Exercise: Check each line of the data for the string "computer". Report how many have it, and give nothing else.

Given data:
⁂

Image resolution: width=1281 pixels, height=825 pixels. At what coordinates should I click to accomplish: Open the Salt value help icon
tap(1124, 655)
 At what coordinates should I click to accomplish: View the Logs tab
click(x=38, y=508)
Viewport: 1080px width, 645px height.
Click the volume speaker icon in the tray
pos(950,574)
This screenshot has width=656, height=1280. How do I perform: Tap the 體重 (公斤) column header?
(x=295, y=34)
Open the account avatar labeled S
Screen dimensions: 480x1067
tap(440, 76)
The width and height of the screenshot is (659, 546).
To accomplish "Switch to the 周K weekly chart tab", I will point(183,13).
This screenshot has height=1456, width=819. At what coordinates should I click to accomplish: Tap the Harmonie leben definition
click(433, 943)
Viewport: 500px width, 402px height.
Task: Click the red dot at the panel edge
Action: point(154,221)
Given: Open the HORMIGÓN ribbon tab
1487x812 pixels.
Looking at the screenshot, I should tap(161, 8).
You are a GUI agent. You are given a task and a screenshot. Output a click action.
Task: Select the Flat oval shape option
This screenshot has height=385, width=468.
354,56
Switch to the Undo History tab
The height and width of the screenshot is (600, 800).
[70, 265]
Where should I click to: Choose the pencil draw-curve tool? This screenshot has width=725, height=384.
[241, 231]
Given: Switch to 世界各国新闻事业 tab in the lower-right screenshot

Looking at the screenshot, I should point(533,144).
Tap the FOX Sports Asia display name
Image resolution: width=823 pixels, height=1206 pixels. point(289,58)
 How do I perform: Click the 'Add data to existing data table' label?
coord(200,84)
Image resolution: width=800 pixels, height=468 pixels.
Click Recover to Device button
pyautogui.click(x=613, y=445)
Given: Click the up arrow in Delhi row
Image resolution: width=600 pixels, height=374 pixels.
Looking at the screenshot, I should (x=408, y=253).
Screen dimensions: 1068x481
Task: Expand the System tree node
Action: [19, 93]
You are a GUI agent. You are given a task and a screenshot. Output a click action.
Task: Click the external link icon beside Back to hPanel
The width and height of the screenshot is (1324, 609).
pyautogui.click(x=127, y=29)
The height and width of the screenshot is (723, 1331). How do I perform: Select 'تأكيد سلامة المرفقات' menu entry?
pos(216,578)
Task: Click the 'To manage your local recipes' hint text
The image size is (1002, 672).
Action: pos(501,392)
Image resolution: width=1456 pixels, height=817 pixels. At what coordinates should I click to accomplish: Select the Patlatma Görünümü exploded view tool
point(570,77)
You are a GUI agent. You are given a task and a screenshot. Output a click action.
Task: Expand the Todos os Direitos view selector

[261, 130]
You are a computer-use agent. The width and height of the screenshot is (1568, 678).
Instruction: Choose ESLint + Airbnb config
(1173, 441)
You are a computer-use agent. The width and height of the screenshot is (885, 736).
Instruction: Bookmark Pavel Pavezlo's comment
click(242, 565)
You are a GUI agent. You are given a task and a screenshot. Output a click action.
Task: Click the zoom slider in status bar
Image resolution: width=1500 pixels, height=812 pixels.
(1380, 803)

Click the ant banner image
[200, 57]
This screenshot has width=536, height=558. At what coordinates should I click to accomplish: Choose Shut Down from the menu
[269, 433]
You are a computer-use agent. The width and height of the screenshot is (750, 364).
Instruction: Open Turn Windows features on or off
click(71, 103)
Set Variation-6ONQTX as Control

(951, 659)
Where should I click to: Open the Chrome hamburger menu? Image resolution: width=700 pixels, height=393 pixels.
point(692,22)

⁂

Solution for this exercise: 3